◆ GOAL OF THE EXERCISE: Render every line of the records below as a Markdown table with two columns, Row and Record Text: Row holds the row number and Record Text holds the line. Skip blank lines and leave the pictures out of the answer.

◆ DATASET:
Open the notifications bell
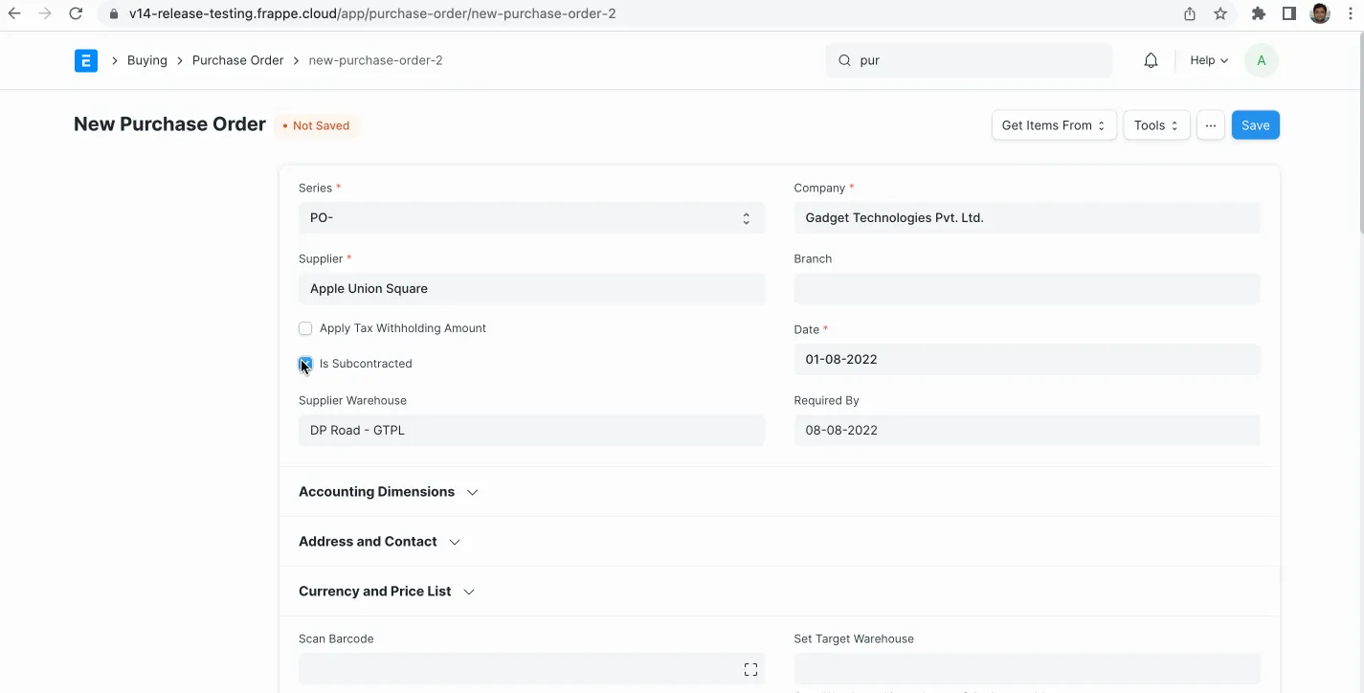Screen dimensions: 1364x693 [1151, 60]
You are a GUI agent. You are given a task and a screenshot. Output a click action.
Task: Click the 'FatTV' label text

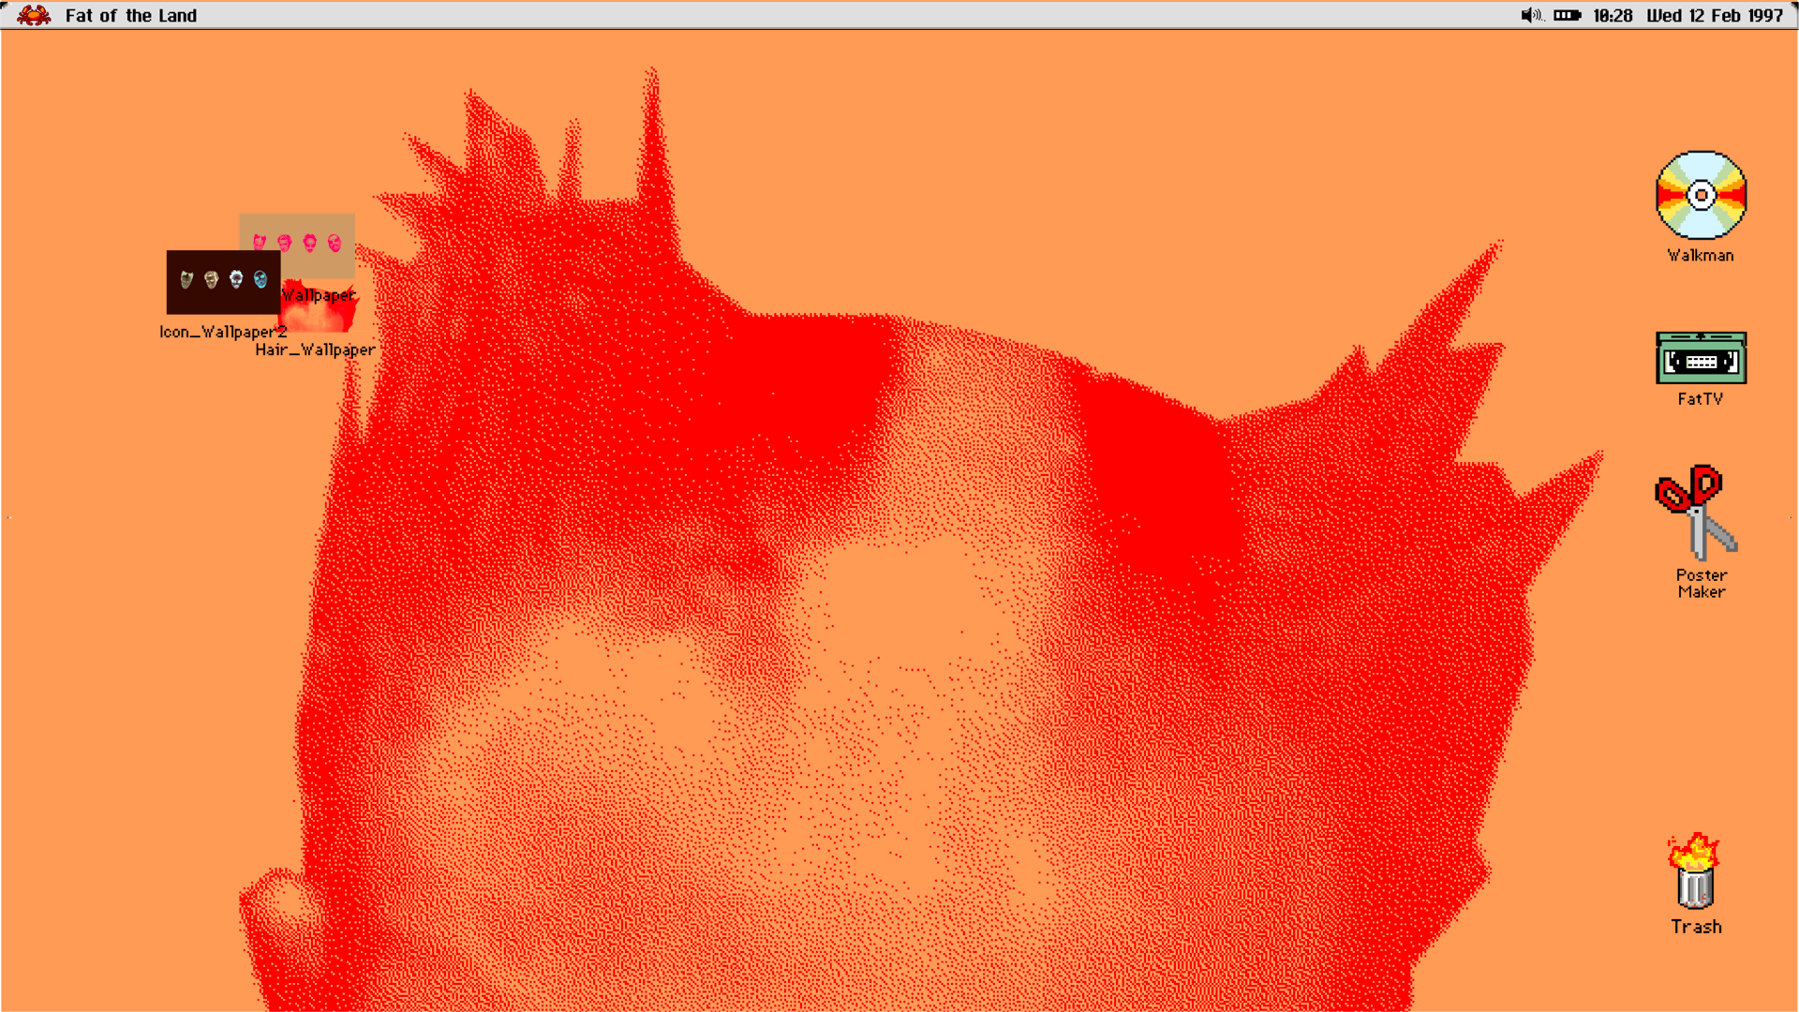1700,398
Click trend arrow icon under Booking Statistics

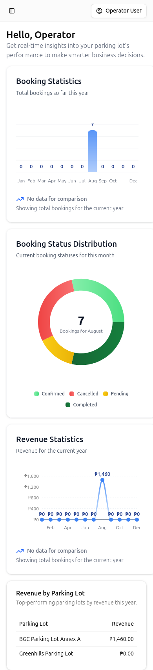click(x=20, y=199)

◆ ANSWER IN FULL:
| Row | Record Text |
|---|---|
| 1 | Open the notifications bell |
| 2 | Screen dimensions: 1364x693 [1151, 60] |
| 3 | You are a GUI agent. You are given a task and a screenshot. Output a click action. |
| 4 | Task: Click the 'FatTV' label text |
| 5 | 1700,398 |
| 6 | Click trend arrow icon under Booking Statistics |
| 7 | click(x=20, y=199) |